# Der Alleskönner: »Freemake Video Converter«



## Mazzel-92 (6. Februar 2012)

*Der Alleskönner: »Freemake Video Converter«*

Für alle, die ab und zu mal (schnell) ein Video konvertieren müssen!

Vorgestellt: »Freemake« - Der wohl beste Video Converter der Welt! (FullHD, Deutsch) - YouTube

https://www.youtube.com/watch?v=y5vBQyVyXoA


----------



## Mazzel-92 (16. Februar 2012)

*AW: Der Alleskönner: »Freemake Video Converter«*

Kann man übrigens hier downloaden: Free Video Converter | MP4 AVI 3GP FLV DVD MPEG SWF WMV Blu-ray | Video konvertieren


----------



## POWER_TO_THE_GROUND (16. Februar 2012)

*AW: Der Alleskönner: »Freemake Video Converter«*

Lastet der auch alle 4+HT Kerne des i7 2600k aus? 
ansonsten sieht es ja ziemlich gut aus der konverter


----------



## Mazzel-92 (16. Februar 2012)

*AW: Der Alleskönner: »Freemake Video Converter«*

Ich glaube nicht, dass der auf 8 Threads läuft. Besonders, da er es ja nicht MUSS. Denn wie im Video erwähnt, benutzt er die Grafikkarte zur Beschleunigung und die kann das wirklich um Längen schneller als eine CPU!


----------



## POWER_TO_THE_GROUND (16. Februar 2012)

*AW: Der Alleskönner: »Freemake Video Converter«*

auch mit amd karten wie der 7970 oder 7950  die beherrschen ja auch kein cuda, und außerdem soll die qualität des videos ja auch drunter leiden

Edit: Hatte keine zeit das video zu sehen, werde ich bei zeit aber machen


----------



## Robonator (16. Februar 2012)

*AW: Der Alleskönner: »Freemake Video Converter«*

Habe es ausprobiert. 26 Sekunden Video runter auf 80Mb Vorher 2.11GB.
Qualität ist in FullHD echt gut. Allerdings stottert das Video und der Sound bleibt immer wieder hängen und ist etwa 6 Sekunden Desynch.   
Das Programm hat meine CPU zu 15% ausgelastet...


----------



## Mazzel-92 (17. Februar 2012)

*AW: Der Alleskönner: »Freemake Video Converter«*



Robonator schrieb:


> Habe es ausprobiert. 26 Sekunden Video runter auf 80Mb Vorher 2.11GB.
> Qualität  ist in FullHD echt gut. Allerdings stottert das Video und der Sound  bleibt immer wieder hängen und ist etwa 6 Sekunden Desynch.
> Das Programm hat meine CPU zu 15% ausgelastet...

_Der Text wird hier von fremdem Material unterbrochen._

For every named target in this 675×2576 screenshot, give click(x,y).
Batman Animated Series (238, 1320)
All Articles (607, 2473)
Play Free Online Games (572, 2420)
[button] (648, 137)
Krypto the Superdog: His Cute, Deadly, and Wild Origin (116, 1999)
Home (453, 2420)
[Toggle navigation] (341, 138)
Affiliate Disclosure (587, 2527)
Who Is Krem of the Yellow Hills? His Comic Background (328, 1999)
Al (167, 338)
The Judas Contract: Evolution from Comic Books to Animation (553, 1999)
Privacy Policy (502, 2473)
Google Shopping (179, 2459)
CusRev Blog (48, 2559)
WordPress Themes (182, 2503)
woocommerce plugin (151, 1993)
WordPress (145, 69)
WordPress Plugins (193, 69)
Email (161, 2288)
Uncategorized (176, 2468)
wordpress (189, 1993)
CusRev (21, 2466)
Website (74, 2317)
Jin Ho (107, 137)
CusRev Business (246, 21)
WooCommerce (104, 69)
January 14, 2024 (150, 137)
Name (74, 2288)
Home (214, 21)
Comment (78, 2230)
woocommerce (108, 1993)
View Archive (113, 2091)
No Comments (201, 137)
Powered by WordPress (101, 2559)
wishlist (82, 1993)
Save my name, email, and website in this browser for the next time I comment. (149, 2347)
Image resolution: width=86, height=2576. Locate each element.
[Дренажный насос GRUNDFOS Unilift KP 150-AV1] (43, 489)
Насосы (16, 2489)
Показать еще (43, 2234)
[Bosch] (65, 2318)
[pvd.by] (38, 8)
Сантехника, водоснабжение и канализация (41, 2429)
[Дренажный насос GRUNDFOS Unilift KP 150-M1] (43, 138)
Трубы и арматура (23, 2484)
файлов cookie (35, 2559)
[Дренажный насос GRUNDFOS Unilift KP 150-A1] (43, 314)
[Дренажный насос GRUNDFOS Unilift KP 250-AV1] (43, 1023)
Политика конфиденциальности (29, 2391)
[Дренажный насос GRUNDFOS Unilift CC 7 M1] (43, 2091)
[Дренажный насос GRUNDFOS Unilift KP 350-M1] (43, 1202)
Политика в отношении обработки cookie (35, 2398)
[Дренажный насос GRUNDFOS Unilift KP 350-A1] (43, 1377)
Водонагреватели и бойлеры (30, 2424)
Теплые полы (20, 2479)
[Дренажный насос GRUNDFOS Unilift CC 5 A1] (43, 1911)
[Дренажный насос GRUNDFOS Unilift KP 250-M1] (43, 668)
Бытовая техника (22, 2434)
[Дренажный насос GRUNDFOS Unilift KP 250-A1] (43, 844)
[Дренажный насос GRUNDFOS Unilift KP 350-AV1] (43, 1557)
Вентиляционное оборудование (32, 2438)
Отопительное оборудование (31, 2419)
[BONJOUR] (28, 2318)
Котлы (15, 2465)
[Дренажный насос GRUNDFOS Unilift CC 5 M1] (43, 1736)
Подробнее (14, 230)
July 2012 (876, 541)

1.  Das hängt natürlich auch vom Codec ab. 2. Da liegt es nunmal in der  Natur der Sache, dass jeder seine eigenen Erfahrungen macht. Ich z.B.  habe nur gute Erfahrungen gemacht, keinerlei schlechte. Allerdings  scheinen wir zwei unterschiedliche Ziele zu haben. Für scheint es  wichtig zu sein, das Video zu komprimieren und die Dateigröße erheblich  zu schmälern. Für mich ist es einzig und allein wichtig, Videos in mein  gewünschtes Format mit der gewünschten Auflösung zu bringen. Und das  macht der hervorragend. Auf die Dateigröße achte ich nicht, Qualität  kostet nunmal seinen Preis.



POWER_TO_THE_GROUND schrieb:


> auch mit amd karten wie der 7970 oder 7950  die beherrschen ja auch kein cuda, und außerdem soll die qualität des videos ja auch drunter leiden
> 
> Edit: Hatte keine zeit das video zu sehen, werde ich bei zeit aber machen


Das Programm beherrscht neben CUDA auch DXVA (DirectX Video Acceleration), was logischerweise jede DirectX-fähige Karte beherrscht. Wie oben beschrieben, sind meine Videos alle in perfekter Qualität. Ich hatte, ehrlich gesagt, noch nie einen Desynch...
Aber ihr könnt ja mal schreiben, was ihr an dieser Stelle benutzen würdet...


----------



## Robonator (17. Februar 2012)

*AW: Der Alleskönner: »Freemake Video Converter«*

Schreib mir mal deine Einstellungen für ein 1080p oder 720p Video hin. Dann kann ich es mit deinen Einstellungen nochmal checken.


----------



## Mazzel-92 (17. Februar 2012)

*AW: Der Alleskönner: »Freemake Video Converter«*

Morgen, für heute ist Win7-Neuaufsetzung eingeplant...


----------



## Lyph (19. Februar 2012)

*AW: Der Alleskönner: »Freemake Video Converter«*

Mit einer ATI (HD4870) hat das Tool für ein Video (*XVID, 640x264, 1384Kbps, 24fps - MP3, 256 Kbps, Stereo - 01:44:38*) genau *18min33 zum Konvertieren bei einer Datei-Größe von 864 MB* benötigt. GPU-Load war in der Zeit bei 8-10%. Ein alternatives Tool (Xilisoft Video Converter) benötigt für die gleiche Konvertierung ca. 50min. Daher scheint es auch für ATI-Karten nicht ganz sinnfrei zu sein. Wie gut die Qualität des Konverters ist, muss ich noch testen.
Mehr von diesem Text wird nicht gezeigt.